All this we see at the film’s outset but we soon learn that the collision happened eight days earlier and from then on the film flashes back over this period. As we sit in the dark, feeling anxious as hell, Redford calmly goes through a number of survival tactics to stay afloat. He has to try and get his navigational equipment and radio working again after they have been drenched, but has no luck. He does manage to deftly patch up the damaged hull, but unfortunately ends up in the path of a nasty storm that spins the Virginia Jean like a clothes-dryer and eventually he has to abandon ship, taking refuge on an inflatable life raft. There he resorts to a sextant and nautical maps to plot his position, relying on the ocean currents to carry him into the path of a major shipping lane. That in itself presents a risk as he is a tiny blob in the ocean compared to the massive container ships that rush by.
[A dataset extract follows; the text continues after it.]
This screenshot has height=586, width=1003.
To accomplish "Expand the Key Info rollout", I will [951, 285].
Redford is mesmerizing on screen. Now a weathered 77 year-old, he still manages to project an exciting presence, plus he really does look like he’s spent months at sea. The film (thankfully!) has almost no dialogue (it would have lost all tension if he’d started talking to himself) so the camera rests on his every facial expression, relying on the great actor’s skills to convey his emotional state. You feel as if you are physically there with the old sea dog as he methodically works through all his survival strategies. It’s a real mind and body work-out and, as each tactic fails, you get more and more caught up in his predicament.
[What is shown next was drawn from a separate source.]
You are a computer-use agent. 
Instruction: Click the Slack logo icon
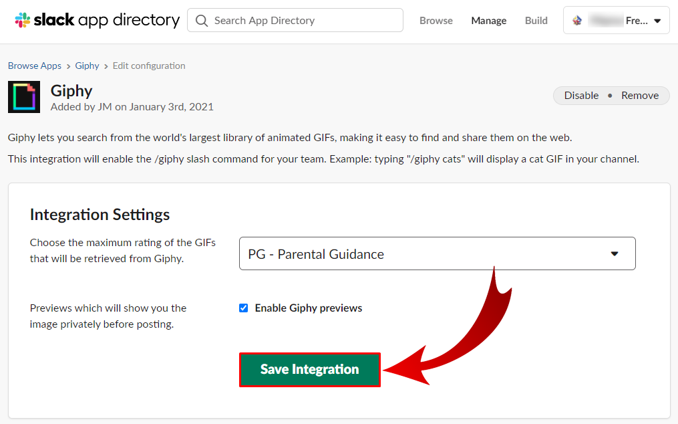[x=23, y=20]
All Is Lost won a Best Original Score award at the Golden Globes this year for composer Alex Ebert and deservedly so, as the music perfectly accompanies the various dilemmas ‘our man’ encounters, be they waves, sharks or solitude. Redford was overlooked for an Oscar nomination this year and the only nomination for the movie is for Best Sound Editing, which is also well-deserved as the aural effects are spot-on and add much to the sense of isolation. Every creak and groan is enough to cause alarm. This is a good yarn with a great performance and one worth catching. It leaves you suitably rattled and, judging by one critic’s comment after the screening, who declared he was “never going sailing again,” it will make you wonder why anyone would take to the high seas on their own in the first place. Crazy, brave or just plain crazy? For ‘our man’ it certainly is a big price to pay for a bit of peace and quiet.